• 課題 1: エントリのうち、「Image resolution: width=912」を含む行から「Viewport: 1200px width, 701px」を含む行までのすべてについて、「Instruction」を「Directive」に置き換え、ほかは一切変えずに書き直してもらえますか?

• 本文抜粋:
==========

真のアップサイクルとは?NYで出会った日本人ユニット『RYE TENDER』(ライテンダー) が残糸活用のニットづくりを始めたユニークな理由

工場に眠る糸や残布の存在にずっと感じていた「もったいない」。世界に先立ってエコな取り組みへの意識が浸透していた米国NY生活での気付きを生かし、得意なニットで『RYE TENDER』を2020年10月にスタート。アップサイクルプロジェクトとしても注目を集めるブランドを手掛ける2人に、ブランド、ものづくり、ファッション業界への想いを伺った。

澤木 雄太郎さん/株式会社インターソナー代表(写真右)
同志社大学卒業後、商社の繊維部門へ就職。米国ニューヨーク州FITへ研修留学し、米系アパレル企業でのインターンシップを経て、帰国後はニットのOEMを担当したのち、独立。

小池 勇太さん/『RYE TENDER』ディレクター(写真左)
文化服装学園卒業後、渡米。澤木氏と同じ企業で商品開発、デザインの経験を積む。帰国後、テキスタイル企業で製品の開発と海外セールスを担当したのち、独立。

―おふたりの出会いはニューヨークだそうですが、出会った経緯をお聞かせください。

ふたりとも同時期にニューヨークに留学しており、同じ服飾系インターンシップ先で出会いました。当時からよく気が合い、いつか一緒に何かビジネスができたらいいねと話していたんです。帰国後、再会を機にビジネスを立ち上げることになりました。

―そこから『RYE TENDER』がスタートしたのですね。

始まりはコロナ禍でのマスク不足でした。OEM事業で長年お付き合いのあった工場がマスク製造の設備を導入した事もあり、日本での流通を打診されました。
当時、マスク不足で市場が高騰していたので、商社時代に培った物流のスキームを駆使すれば必要としている方に安くお届けできるのでは無いかと思い、DtoCでの小売りに挑戦しました。その際に経験した“生産から小売まで”ワンストップでの組み立てが今の「RYE TENDER」をスタートさせるきっかけの一つになっています。

==========

• 保存済みエントリ:
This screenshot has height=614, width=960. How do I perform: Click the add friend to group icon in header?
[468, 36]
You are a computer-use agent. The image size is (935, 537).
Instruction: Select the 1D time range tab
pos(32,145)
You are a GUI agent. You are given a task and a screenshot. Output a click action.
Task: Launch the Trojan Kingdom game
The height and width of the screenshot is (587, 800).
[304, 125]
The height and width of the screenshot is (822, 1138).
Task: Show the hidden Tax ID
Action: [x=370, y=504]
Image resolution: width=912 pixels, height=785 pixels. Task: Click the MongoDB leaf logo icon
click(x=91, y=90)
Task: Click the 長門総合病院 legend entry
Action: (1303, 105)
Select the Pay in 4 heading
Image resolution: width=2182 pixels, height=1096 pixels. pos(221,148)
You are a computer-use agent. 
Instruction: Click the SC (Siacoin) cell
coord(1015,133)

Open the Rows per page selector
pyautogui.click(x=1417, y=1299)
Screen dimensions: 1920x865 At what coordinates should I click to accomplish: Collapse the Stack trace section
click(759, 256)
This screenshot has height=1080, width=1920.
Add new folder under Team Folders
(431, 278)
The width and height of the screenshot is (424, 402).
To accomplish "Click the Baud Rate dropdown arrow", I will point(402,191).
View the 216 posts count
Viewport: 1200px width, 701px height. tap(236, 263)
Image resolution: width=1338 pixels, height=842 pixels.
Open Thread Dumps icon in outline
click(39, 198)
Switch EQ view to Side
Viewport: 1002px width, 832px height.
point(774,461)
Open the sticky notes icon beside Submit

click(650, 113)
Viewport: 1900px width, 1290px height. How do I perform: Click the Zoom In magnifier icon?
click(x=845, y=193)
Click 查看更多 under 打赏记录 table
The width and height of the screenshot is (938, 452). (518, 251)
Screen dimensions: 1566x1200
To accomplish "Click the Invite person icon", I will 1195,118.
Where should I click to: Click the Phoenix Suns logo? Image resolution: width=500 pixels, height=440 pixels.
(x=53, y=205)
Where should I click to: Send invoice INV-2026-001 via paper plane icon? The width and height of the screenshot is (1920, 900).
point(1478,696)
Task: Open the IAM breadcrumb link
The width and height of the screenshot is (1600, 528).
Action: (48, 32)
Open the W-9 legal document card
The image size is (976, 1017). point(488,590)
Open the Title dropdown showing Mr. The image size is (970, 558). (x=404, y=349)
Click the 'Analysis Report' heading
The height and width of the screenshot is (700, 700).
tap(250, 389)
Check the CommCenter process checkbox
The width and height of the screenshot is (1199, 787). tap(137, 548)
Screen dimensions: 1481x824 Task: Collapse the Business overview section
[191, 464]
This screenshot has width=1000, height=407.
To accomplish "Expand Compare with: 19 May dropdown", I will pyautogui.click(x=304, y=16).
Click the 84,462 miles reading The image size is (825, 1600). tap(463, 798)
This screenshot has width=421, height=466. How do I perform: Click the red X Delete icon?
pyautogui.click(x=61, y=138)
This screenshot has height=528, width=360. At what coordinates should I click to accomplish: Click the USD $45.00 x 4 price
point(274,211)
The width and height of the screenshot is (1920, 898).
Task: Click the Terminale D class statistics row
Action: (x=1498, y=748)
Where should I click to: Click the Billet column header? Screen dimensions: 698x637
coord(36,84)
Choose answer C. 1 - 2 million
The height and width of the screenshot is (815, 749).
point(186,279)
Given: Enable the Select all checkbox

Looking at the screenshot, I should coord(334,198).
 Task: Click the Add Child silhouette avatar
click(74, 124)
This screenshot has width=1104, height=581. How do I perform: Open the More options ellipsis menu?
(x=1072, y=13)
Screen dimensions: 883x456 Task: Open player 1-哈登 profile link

==========

• 課題 2: 抜粋に登場する学校名をすべて挙げてもらえますか?

• 回答 1:
Image resolution: width=912 pixels, height=785 pixels. Task: Click the MongoDB leaf logo icon
click(x=91, y=90)
Task: Click the 長門総合病院 legend entry
Action: (1303, 105)
Select the Pay in 4 heading
Image resolution: width=2182 pixels, height=1096 pixels. pos(221,148)
You are a computer-use agent. 
Directive: Click the SC (Siacoin) cell
coord(1015,133)

Open the Rows per page selector
pyautogui.click(x=1417, y=1299)
Screen dimensions: 1920x865 At what coordinates should I click to accomplish: Collapse the Stack trace section
click(759, 256)
This screenshot has height=1080, width=1920.
Add new folder under Team Folders
(431, 278)
The width and height of the screenshot is (424, 402).
To accomplish "Click the Baud Rate dropdown arrow", I will point(402,191).
View the 216 posts count
Viewport: 1200px width, 701px height. tap(236, 263)

• 回答 2:
同志社大学
FIT
文化服装学園